1) Now I’ll Tell You Everything, by Phyllis Reynolds Naylor
I’ve definitely spoken about my intense reaction to the last book in Phyllis Reynolds Naylor’s Alice series before. The last story, Now I’ll Tell You Everything, was released early in my freshman year of college, and I read the entire book in one sitting soon after it arrived in my school mailbox the week of its publication. These books were in my life for so long that I genuinely have no memory of how I discovered the series or how old I was when I first started reading them. Unlike the previous books, which each usually covered a few chronological months in Alice’s life, Now I’ll Tell You Everything spanned from Alice’s college years to her sixties.

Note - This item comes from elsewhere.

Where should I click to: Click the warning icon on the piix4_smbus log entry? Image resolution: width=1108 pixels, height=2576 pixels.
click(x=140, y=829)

Toward the end of the book, her lovely father, Ben, dies, and the combination of such a naked, relatable portrayal of grief and saying goodbye to a character I’d grown to love over so many books had me sobbing alone in my dorm room. This series was never the finest of literature, but growing up with the same characters as they also aged always made the books the ultimate comfort reads for me.
2) Anne Frank and Me, by Cherie Bennett and Jeff Gottesfeld
This is another story that’s old news on the blog. I first read this book on a bus ride to a middle school field trip, with a string bag of two or three other books resting at my feet. Yep, while everyone else had Game Boys or Tamagotchis to entertain themselves on the bus ride (pre-smartphone days, of course), I brought not one, but several books. Can you tell I was a loner in middle school?
Anyways, this story of a present-day teen waking up in 1940s Paris as a Jewish girl left such a mark on me that I’d still recommend it as a must for anyone interested in Holocaust fiction. I distinctly remember finishing it on that bus ride and being so touched that I just stared at the cover for a minute or two.
3) Middlesex, by Jeffrey Eugenides
God, this book has beautiful writing. I’ve shared how I was introduced to Jeffrey Eugenides’ work before — after being so disgusted with The Marriage Plot, I read The Virgin Suicides in a college class taught by the same professor that later assigned Middlesex. Told by the intersex narrator, this multigenerational story follows a family’s life from leaving Bursa under dire circumstances in the 1920s to these immigrants and their descendents striving for the mid-to-late 20th century vision of the American dream. It is a dark read and has its graphic moments, but the writing is so gorgeous, emotional, and immersive that I was truly stunned into silence for the very last few pages. I rarely reread books that I first read as an adult, but I feel that Middlesex may soon be what The Interestings is to me: the rare read that has such incredible writing that you notice and appreciate it even more the second time around.
4) Harry Potter and the Deathly Hallows, by J.K. Rowling
It’s been years since I reread any Harry Potter, so maybe I’d be even more emotional if I read some of the later books again. The only time that Deathly Hallows completely destroyed my emotions during that first read in 2007 was when Fred Weasley died. I specifically remember that the moment happened at the end of a chapter, but I had to reread that paragraph and the start of the next chapter to fully comprehend that that actually happened. I remember placing the book down and letting the thought wash over me. J.K. Rowling talking about how George was never the same after losing Fred still kills me. Have I mentioned how much I adore the Weasleys? I’d honestly reread the entire series just for the scenes with them at the Burrow.
5 & 6) Second Chance Summer, by Morgan Matson, & Love and Other Words, by Christina Lauren
I paired these two together because the circumstances in them that upset me (and made me cry, in the case of Second Chance Summer) are very similar. Love and Other Words is a very new book, so I’ll spare you from huge spoilers, but both of these stories contain very heartwarming, somewhat complicated father-daughter relationships. The fathers are both gentle giants and such strong presences in the narrators’ lives. You grow so attached to them as these lovable figures that the endings of these books will wreck you with the most beautiful combination of words.